━━ Texte présenté

Les rebelles du M23, appuyés par le Rwanda, poursuivent leur percée vers le Sud-Kivu, encerclant Goma, la capitale du Nord-Kivu. Un point de bascule qui démontre pourtant les limites des belligérants, et qu’il n’y aura pas de victoire militaire au conflit.

Lorsque la diplomatie est en panne, ce sont souvent les armes qui prennent le relais. Après l’échec du processus de paix de Luanda entre Kinshasa et Kigali et un dialogue de Nairobi au point mort entre les groupes armés et le gouvernement congolais, rien ne semble arrêter le M23 dans sa percée vers le Sud-Kivu. La rébellion a consolidé ses positions dans le Masisi après la chute du chef-lieu de territoire Masisi-Centre, un temps repris par l’armée congolaise, tout comme la localité de Ngungu. Les revers se sont ensuite enchaînés pour les Forces armées de République démocratique du Congo (FARDC) avec la chute de la cité minière de Lumbishi, puis des localités de Shanje, Chambo, Bweremana et enfin la prise de contrôle de Minova, une importante ville commerciale sur l’axe qui mène à Bukavu, capitale du Sud-Kivu.
Navigation interdite sur le lac Kivu
D’ailleurs, cette poussée de la rébellion menace davantage Goma, la capitale du Nord-Kivu, aux 2 millions d’habitants, et constitue un point de bascule important dans le conflit de l’Est congolais. L’occupation de Minova par le M23, soutenu par le Rwanda, permet aux rebelles un contrôle de la route Nationale 2, principal axe d’approvisionnement en denrées alimentaires de Goma. Ironie du sort, cet encerclement rend la capitale du Nord-Kivu dépend du Rwanda voisin pour ses produits alimentaires. L’avancée rebelle vers le Sud-Kivu est un coup dur pour les autorités provinciales, qui ont été obligées d’interdire la navigation sur le lac Kivu entre le Nord et le Sud-Kivu.

━━━━
━━ Lignes de données

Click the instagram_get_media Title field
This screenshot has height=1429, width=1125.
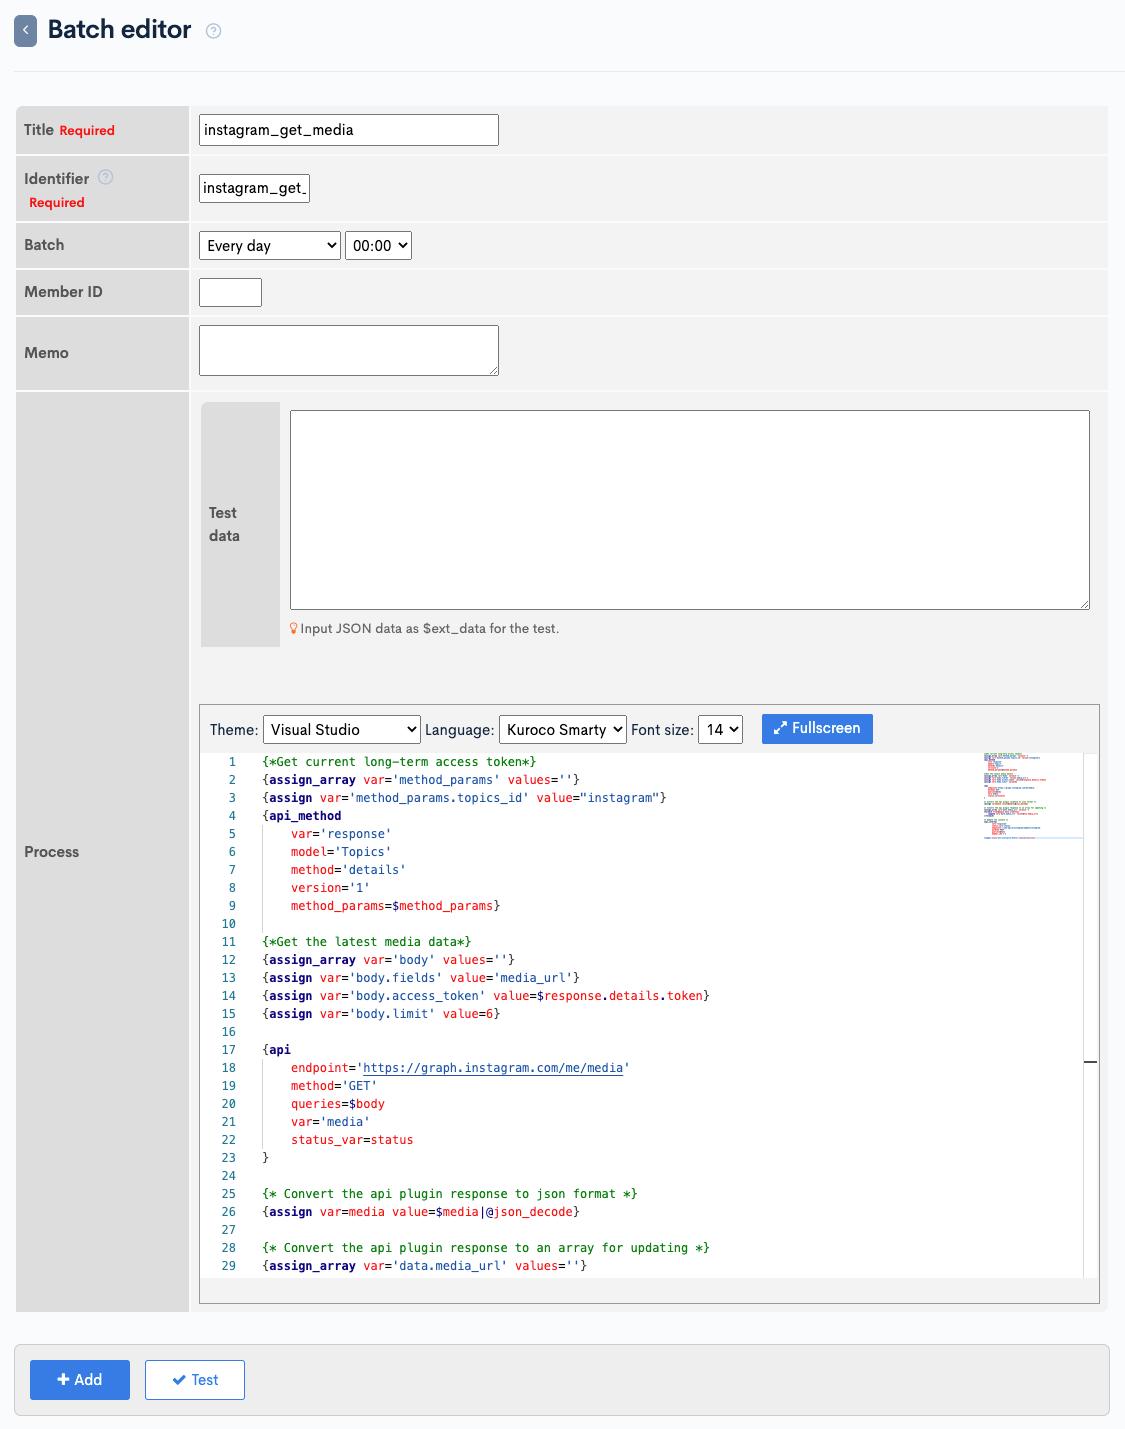point(348,129)
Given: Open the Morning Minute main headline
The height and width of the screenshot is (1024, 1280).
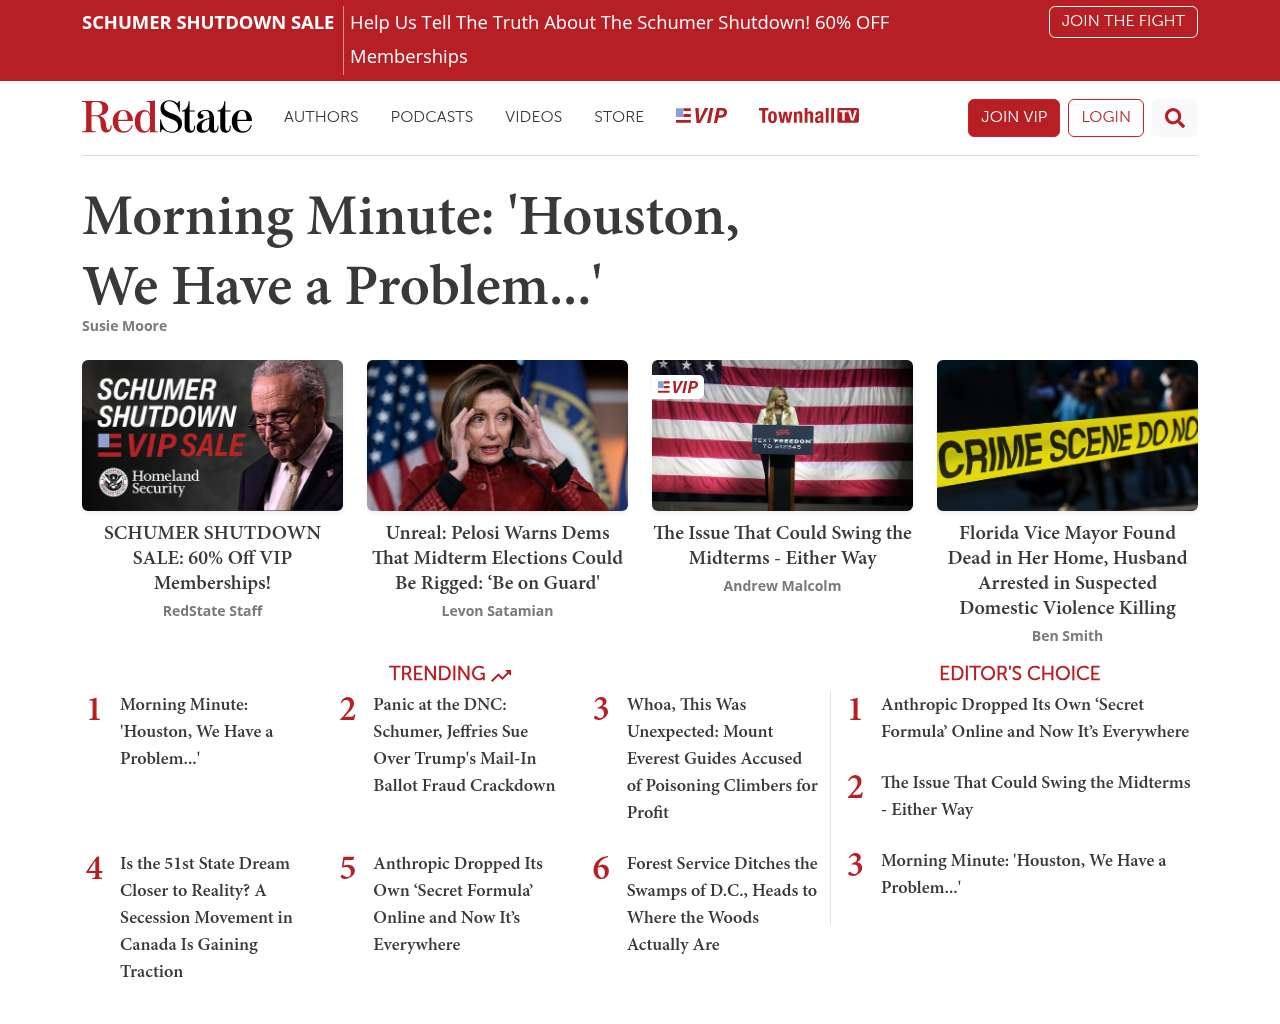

━━━━

| Consigne |
Poursuivez le texte sur l'offensive du M23 dans l'Est congolais à partir de sa dernière phrase. Ces données sont tirées d'une autre source que le texte.

| Résultat |
Encercler Goma, sans prendre la ville
Après la chute de Minova, une réunion sécuritaire s’est tenue à Kinshasa pour mettre en place une stratégie pour bloquer les rebelles et reprendre Kalungu, la dernière localité prise par le M23, à seulement 8 kilomètres au Sud de Minova. Objectif : contenir les rebelles au Nord-Kivu. L’armée burundaise aurait été appelée à la rescousse pour prendre en étau la rébellion au Sud-Kivu. Contactée par Afrikarabia, une source sécuritaire indique qu’il ne voit pas le M23 s’aventurer à vouloir prendre les villes de Goma ou Bukavu. Pour mettre la pression sur Kinshasa, et pousser le gouvernement à négocier, ce que refuse Félix Tshisekedi, le M23 peut s’en tenir à encercler et « asphyxier » Goma. D’autant que la prise de la capitale du Nord-Kivu serait coûteuse en vies humaines avec la présence de centaines de milliers de réfugiés dans la zone. Le M23 se souvient également de sa défaite, en 2012, après avoir occupé brièvement Goma. Certains cadres de la rébellion avaient qualifié la prise de Goma « d’erreur stratégique » qui avait conduit au démantèlement du mouvement.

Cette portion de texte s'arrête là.